Start of Reading passage

Joi’s dinner was $35 plus tax and tip. The menu at LuLu looks within the price range of many people if there were individual bills. $15 pizza should be pretty acceptable.

Yet all these points were lost in your post, bringing us nowhere closer to getting some coolio people together Thursday night to talk about whatever is on geeks’ minds. Last year at the Cheesecake Factory in Palo Alto you brought the family and a few people asked if you were comfortable having so much information about your family online. FOAF and XFN coexisted nicely, people were aggregated, and everyone went home full and happy.

LuLu will be new enough for most people. Most of its plates are in the same range as Cheesecake Factory, so Scoble’s $40-$60 estimate seems a bit high if people just pay for what they order or consume. $16 for rotisserie chicken or a pizza, or $25 for some squab.

No one will be chastised for going lower priced menu or lower cased semantic web. Do what works for you. You can view the ongoing conversations the next morning in RDF, XFN, or in your Technorati, Feedster, or PubSub results. Can you dig it?

Forbes on RSS

Forbes has a brief article about RSS feeds changing the business landscape.

Some inaccuracies in the article:

“Instead of searching for information, you get RSS to push it to you.” RSS is a pull technology, not push. A user requests the data and is sent a response.

“Technorati.com is now monitoring more than 5 million RSS-enabled blogs.” Technorati claims to watch over 5.2 million weblogs, but Technorati builds its database primarily by parsing HTML. Technorati is not a RSS-based searcher as the article claims.

Technorati Users Group aftermath

The Technorati Users Group went well. Nine people learned new things about Technorati and five Technorati employees had a chance to interact with potential power users. I enjoyed making it all happen.

End of Reading passage
Start of Information shown

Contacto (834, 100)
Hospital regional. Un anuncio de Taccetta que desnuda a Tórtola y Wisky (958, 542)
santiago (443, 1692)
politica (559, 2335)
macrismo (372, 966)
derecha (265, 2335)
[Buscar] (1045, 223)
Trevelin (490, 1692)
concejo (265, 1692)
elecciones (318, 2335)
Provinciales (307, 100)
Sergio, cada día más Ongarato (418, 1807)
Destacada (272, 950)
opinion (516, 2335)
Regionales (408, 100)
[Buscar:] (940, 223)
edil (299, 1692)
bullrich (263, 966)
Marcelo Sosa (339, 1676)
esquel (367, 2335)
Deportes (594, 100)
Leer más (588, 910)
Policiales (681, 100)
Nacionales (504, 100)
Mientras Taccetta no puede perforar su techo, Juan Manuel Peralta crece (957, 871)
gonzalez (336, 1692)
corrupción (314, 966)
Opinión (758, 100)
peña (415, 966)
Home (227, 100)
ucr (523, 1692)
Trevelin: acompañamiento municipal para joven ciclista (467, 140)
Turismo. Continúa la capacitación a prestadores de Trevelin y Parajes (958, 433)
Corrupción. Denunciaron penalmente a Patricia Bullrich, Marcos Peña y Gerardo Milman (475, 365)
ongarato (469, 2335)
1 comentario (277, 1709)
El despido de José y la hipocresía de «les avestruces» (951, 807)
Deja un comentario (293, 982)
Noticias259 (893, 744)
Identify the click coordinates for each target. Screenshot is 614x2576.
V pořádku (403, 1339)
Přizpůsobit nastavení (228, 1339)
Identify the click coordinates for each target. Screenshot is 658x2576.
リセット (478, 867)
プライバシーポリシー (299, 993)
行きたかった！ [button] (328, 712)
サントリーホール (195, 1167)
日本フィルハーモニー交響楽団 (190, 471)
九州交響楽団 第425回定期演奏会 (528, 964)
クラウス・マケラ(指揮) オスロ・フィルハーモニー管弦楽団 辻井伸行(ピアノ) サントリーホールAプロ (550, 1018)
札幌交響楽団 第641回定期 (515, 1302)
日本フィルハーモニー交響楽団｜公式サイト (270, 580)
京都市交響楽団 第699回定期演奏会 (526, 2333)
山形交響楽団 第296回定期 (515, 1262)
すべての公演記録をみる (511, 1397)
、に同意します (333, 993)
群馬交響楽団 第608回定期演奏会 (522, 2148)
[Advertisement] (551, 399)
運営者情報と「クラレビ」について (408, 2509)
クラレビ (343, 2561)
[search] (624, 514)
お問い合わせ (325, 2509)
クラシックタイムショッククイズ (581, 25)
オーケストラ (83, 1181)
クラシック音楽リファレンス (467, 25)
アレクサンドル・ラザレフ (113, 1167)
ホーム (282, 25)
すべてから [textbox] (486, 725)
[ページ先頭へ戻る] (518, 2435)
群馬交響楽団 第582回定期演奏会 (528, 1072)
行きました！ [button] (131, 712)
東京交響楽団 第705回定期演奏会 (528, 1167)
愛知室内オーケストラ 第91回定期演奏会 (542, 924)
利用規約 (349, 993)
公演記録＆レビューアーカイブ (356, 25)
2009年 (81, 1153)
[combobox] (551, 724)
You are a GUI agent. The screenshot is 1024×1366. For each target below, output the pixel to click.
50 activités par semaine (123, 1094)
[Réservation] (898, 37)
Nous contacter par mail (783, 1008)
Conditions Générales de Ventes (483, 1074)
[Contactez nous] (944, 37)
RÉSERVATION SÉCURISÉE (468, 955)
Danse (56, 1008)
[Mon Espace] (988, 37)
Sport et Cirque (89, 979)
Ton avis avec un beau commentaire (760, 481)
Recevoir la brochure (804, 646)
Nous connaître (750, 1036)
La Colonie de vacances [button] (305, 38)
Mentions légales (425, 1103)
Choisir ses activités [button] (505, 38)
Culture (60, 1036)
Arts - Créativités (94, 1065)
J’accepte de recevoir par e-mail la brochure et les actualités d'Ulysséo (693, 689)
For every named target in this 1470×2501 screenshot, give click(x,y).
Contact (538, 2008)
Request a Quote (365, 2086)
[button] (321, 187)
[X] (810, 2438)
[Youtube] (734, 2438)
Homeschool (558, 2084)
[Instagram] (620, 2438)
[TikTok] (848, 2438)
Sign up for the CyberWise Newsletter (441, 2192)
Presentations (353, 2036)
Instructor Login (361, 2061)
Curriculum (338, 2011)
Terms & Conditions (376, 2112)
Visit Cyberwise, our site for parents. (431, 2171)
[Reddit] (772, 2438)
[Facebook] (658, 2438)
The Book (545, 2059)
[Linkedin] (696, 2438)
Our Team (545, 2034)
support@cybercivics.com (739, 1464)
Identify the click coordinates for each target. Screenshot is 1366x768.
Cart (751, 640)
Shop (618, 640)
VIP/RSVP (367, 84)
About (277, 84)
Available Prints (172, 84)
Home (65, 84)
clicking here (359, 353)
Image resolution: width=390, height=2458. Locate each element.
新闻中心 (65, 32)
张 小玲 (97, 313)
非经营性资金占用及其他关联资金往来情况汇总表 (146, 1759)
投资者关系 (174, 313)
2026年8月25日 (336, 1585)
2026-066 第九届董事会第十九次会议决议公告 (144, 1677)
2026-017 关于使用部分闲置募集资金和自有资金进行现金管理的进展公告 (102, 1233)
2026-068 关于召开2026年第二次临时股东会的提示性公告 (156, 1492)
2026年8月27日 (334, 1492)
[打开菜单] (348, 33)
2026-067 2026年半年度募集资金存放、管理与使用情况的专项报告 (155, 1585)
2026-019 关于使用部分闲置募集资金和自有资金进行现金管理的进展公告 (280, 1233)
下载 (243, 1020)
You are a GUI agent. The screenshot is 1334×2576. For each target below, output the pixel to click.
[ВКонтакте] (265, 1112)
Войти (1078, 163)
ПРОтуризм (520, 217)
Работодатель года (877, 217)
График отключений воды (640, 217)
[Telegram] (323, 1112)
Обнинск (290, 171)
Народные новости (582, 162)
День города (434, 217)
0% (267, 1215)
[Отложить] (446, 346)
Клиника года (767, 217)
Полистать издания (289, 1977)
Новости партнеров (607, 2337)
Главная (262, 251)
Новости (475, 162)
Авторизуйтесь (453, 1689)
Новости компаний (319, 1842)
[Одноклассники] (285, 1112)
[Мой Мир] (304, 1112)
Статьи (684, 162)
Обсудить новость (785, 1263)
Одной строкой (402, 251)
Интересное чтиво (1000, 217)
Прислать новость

End of Information shown

## Brief
Reproduce the passage of the blog excerpt above that starts with "Technorati Users Group aftermath" and goes on through "it all happen.".

## Your response
Technorati Users Group aftermath

The Technorati Users Group went well. Nine people learned new things about Technorati and five Technorati employees had a chance to interact with potential power users. I enjoyed making it all happen.